Vexée, Emma se renfrogne. Pour cette fois, j'interviens dans leur dispute :

  • Tu as été choisie parce que ton pouvoir et celui de ton voisin ci-présent sont puissants et que vous les maîtrisez très bien. Mais c'est vrai qu'il n'a pas donné beaucoup d'explications, Allan, avoue-le.

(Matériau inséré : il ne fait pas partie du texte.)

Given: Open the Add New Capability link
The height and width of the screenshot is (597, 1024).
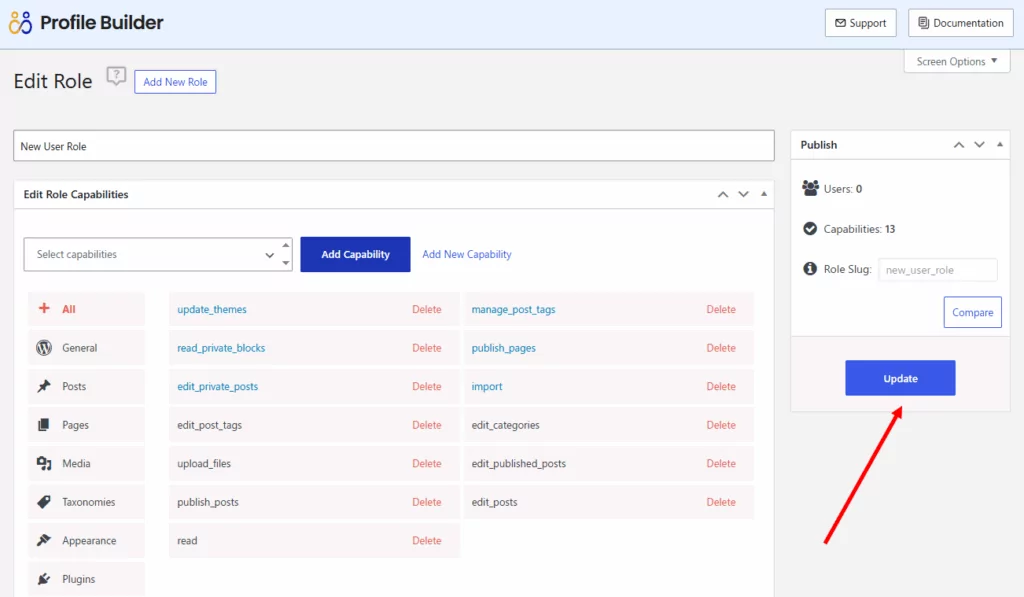Looking at the screenshot, I should click(x=466, y=255).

C'est alors que Maxence se redresse brusquement. Surpris, tout le monde se tourne vers l'endroit qu'il regarde : les lumières de la maison en face de nous se sont éteintes.

  • Ça, ça veut dire que c'est parti, non ? murmuré-je.
  • Ça veut dire qu'on sort de cette bagnole ! »

Allan lève les yeux au ciel. Je crois qu'il est habitué aux changements d'humeur d'Emma.

Redevenant tous sérieux, nous sortons de la voiture et allons faire les tâches que nous nous sommes attribuées. Nous avons tout étudié en surveillant la famille pendant les trois derniers jours, et nous nous sommes réparti le travail. Ainsi, comme ils adorent se chamailler et faire équipe, Allan et Emma passent par la fenêtre – bien que je ne sois pas sûre que ce soit la meilleure idée qu'on ait eue. Tandis que Maxence et moi entrerons par le bas, étant les plus discrets des quatre. Nous pénétrerons dans la tour par la porte et vérifierons que les parents sont endormis. Nos deux acolytes feront leur travail le plus silencieusement possible : à savoir entrer dans la chambre de la jeune fille (qui d'après notre chef Isaac se prénomme Domitille) par la fenêtre, la récupérer, et sortir par la porte d'entrée. Puis nous repartirons comme nous sommes venus : sans nous faire remarquer. Malheureusement, Emma ayant un certain talent à faire ce qu'on lui a demandé à sa façon, je doute que tout se passe sans encombre…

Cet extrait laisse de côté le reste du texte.